With that hope in mind I feel more capable of sharing my dying process. One purpose of my long winter was to kill off immaturity, in other words, it was a purification process. Bare with me for a quick side note. Regarding immaturity, I'm not convinced that it can be considered inherently wrong in every situation. A five year old will be immature. It's just the nature of being a child. In the same way, our own spiritual immaturity is to be expected. Immaturity is only dysfunctional if we never grow past our various child like expectations. To keep the faith and innocence of a child is a beautiful thing, but to remain needy and naive like a toddler is just sad.

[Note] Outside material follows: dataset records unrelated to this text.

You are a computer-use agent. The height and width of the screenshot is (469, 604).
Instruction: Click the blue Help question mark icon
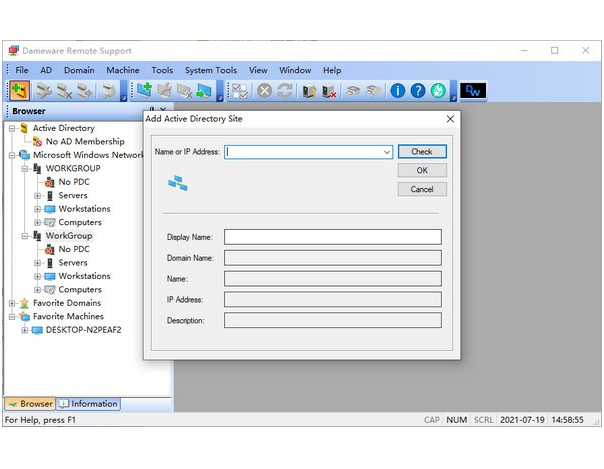[x=418, y=91]
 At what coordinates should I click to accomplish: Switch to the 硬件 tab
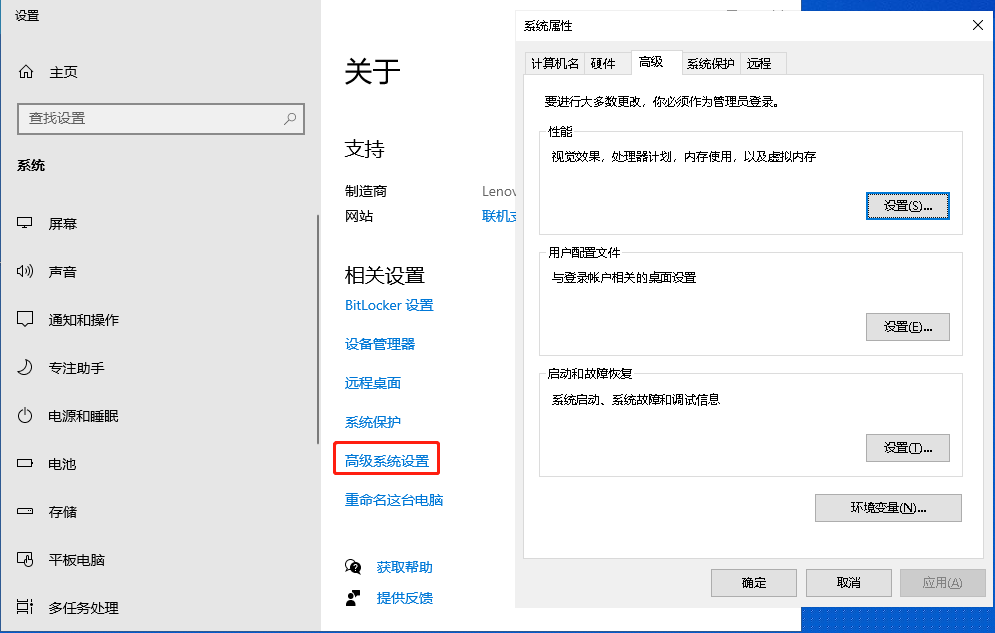click(607, 63)
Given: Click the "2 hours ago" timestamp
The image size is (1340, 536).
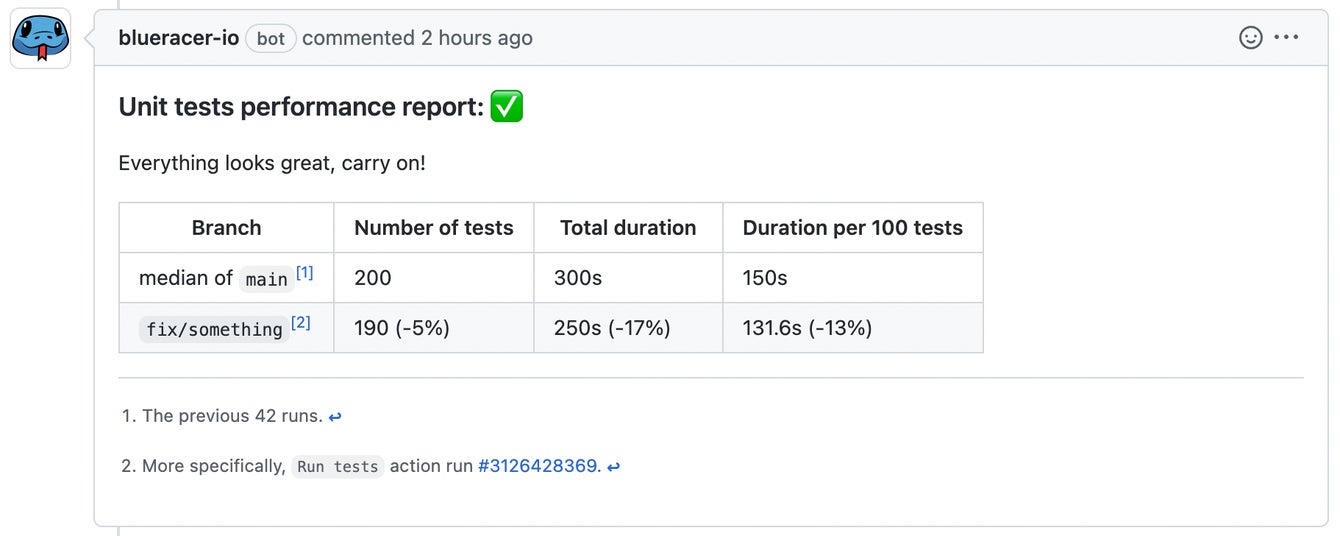Looking at the screenshot, I should coord(476,38).
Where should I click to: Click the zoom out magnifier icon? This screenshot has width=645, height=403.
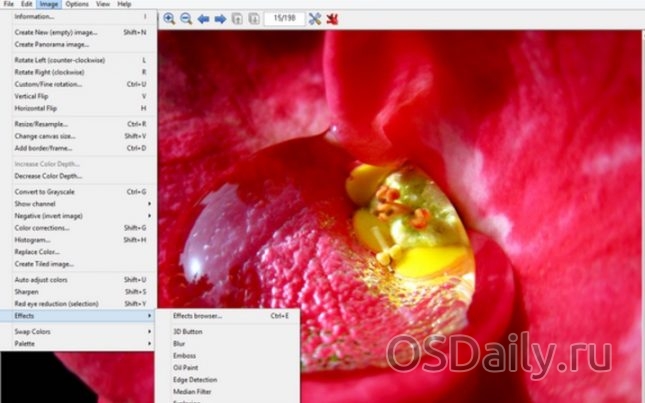click(186, 18)
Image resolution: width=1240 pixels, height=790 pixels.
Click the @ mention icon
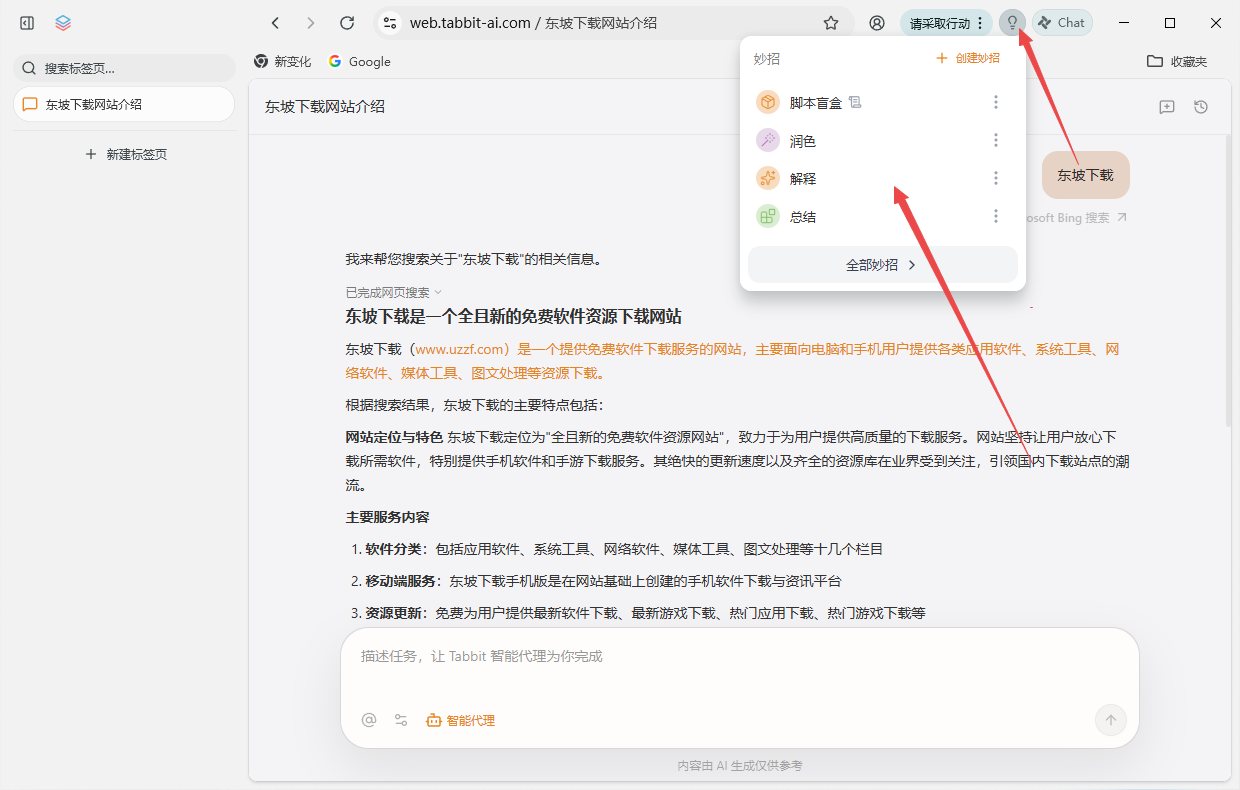(369, 720)
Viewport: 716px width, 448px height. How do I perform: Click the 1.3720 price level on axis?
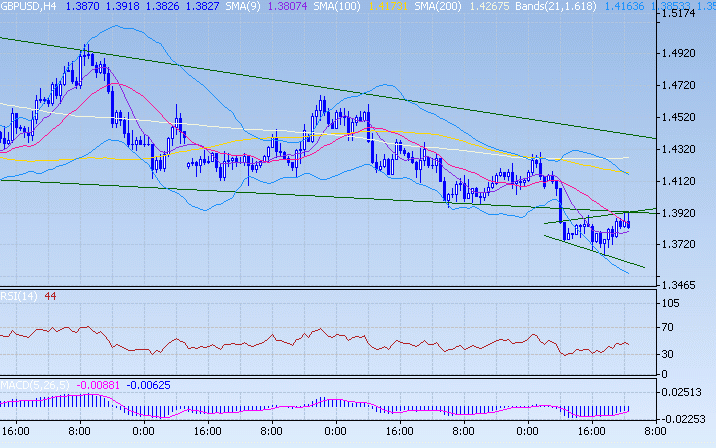[x=686, y=244]
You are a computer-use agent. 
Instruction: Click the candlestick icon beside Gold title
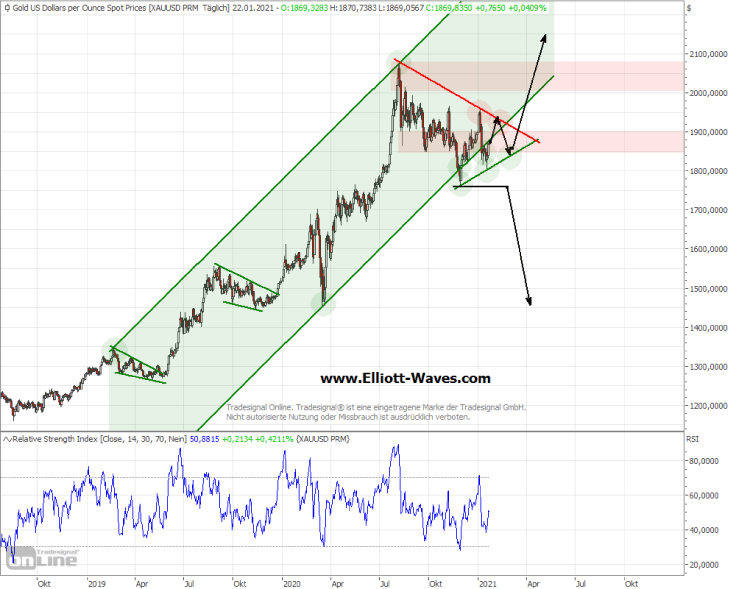coord(6,8)
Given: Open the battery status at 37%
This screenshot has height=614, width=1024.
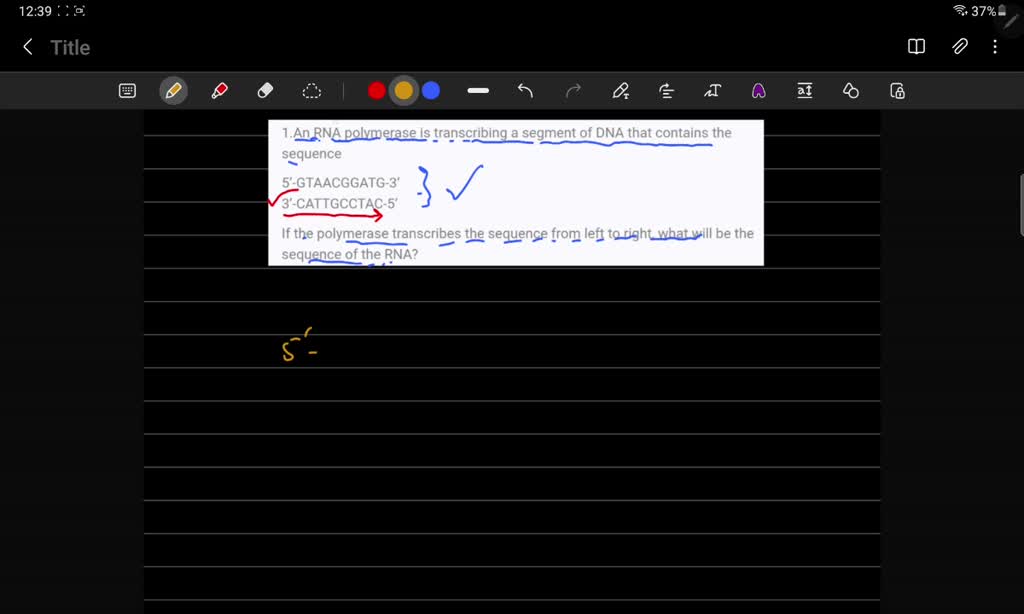Looking at the screenshot, I should (x=983, y=11).
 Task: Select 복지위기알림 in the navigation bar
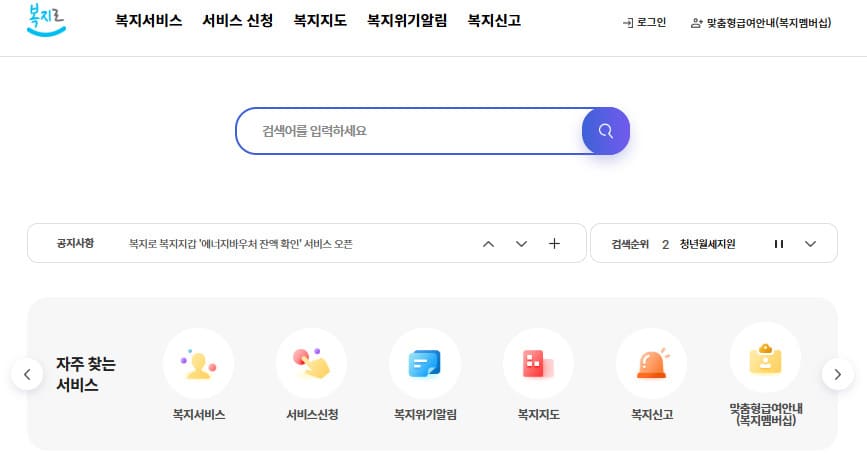(407, 21)
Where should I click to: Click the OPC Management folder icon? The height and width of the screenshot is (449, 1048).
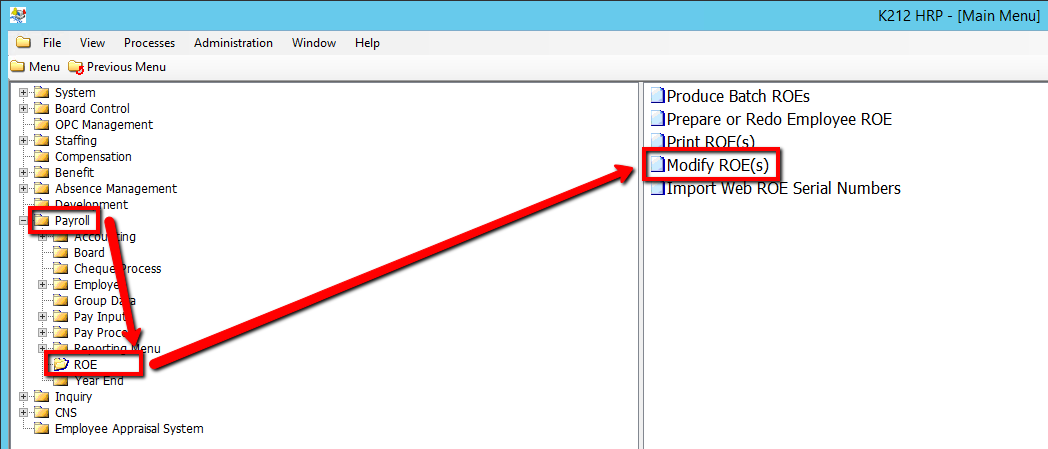(42, 125)
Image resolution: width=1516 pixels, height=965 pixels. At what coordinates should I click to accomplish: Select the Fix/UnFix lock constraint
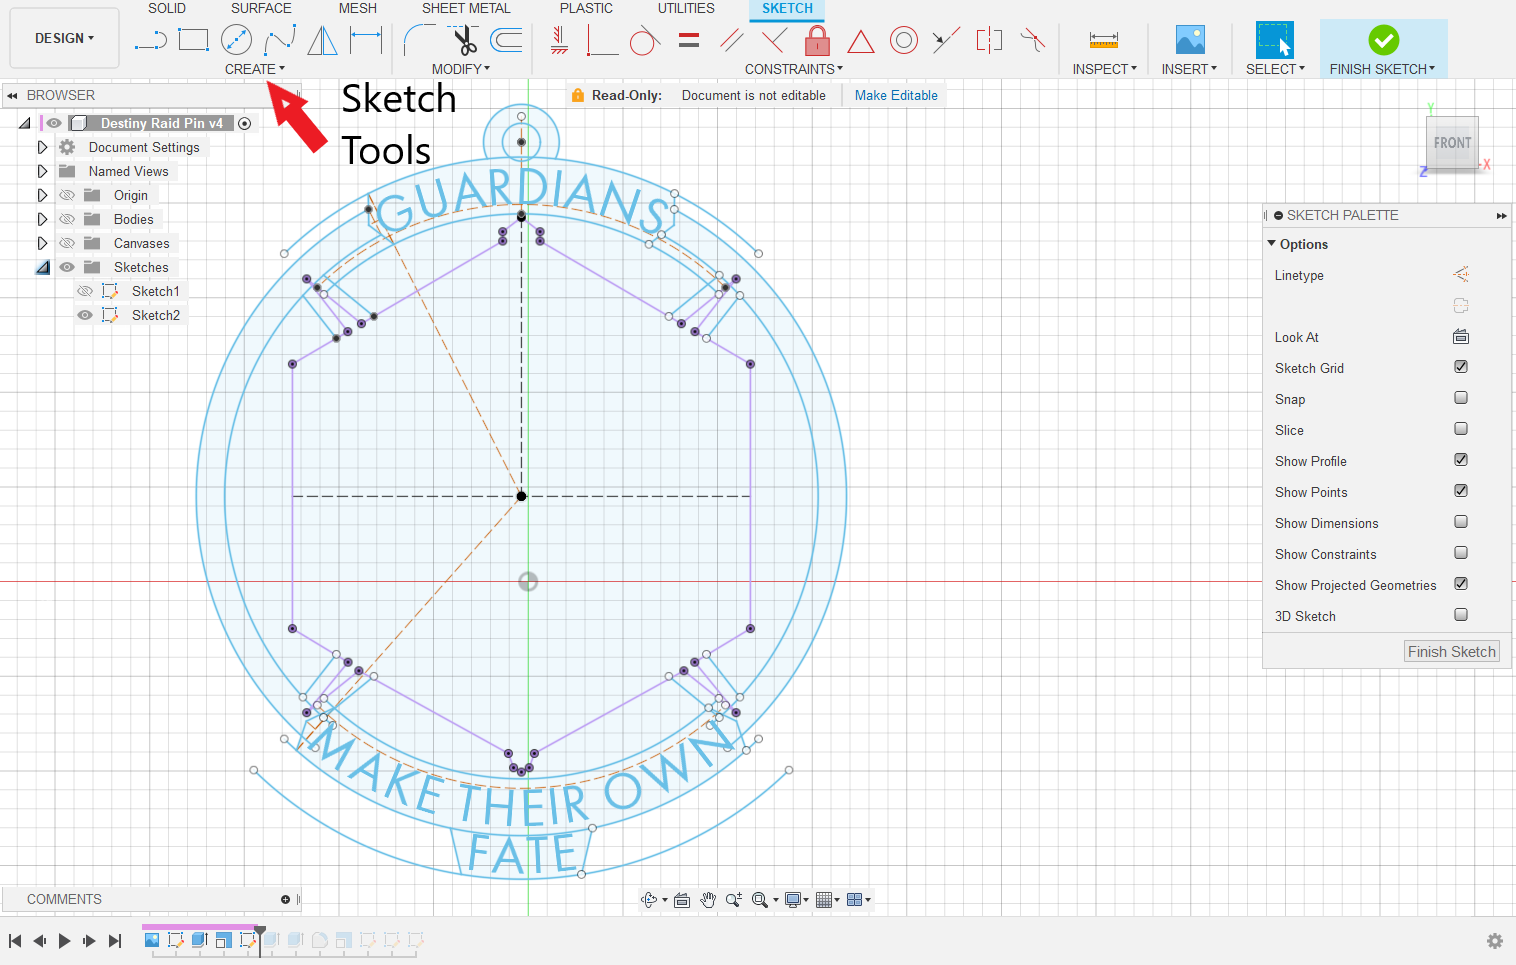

When I first became a Christian I was soaked with emotional rewards for choosing Jesus. I could easily compare it to the euphoria associated with alcohol or drugs. Since I had just left the party scene I think God allowed similar feelings of euphoria because He knew as a young Christian I would need a lot of emotional motivation to keep me close. As incredibly corny as it sounds I really felt 'high' on Jesus, weird. When those feelings were withdrawn I was beside myself with grief. This was God weaning me from the bottle. He could have allowed me to keep those amazing feelings for the rest of my life, and He does allow some. But for me, this was milk. It was time for move on to solid food. (Hebrews 5:12)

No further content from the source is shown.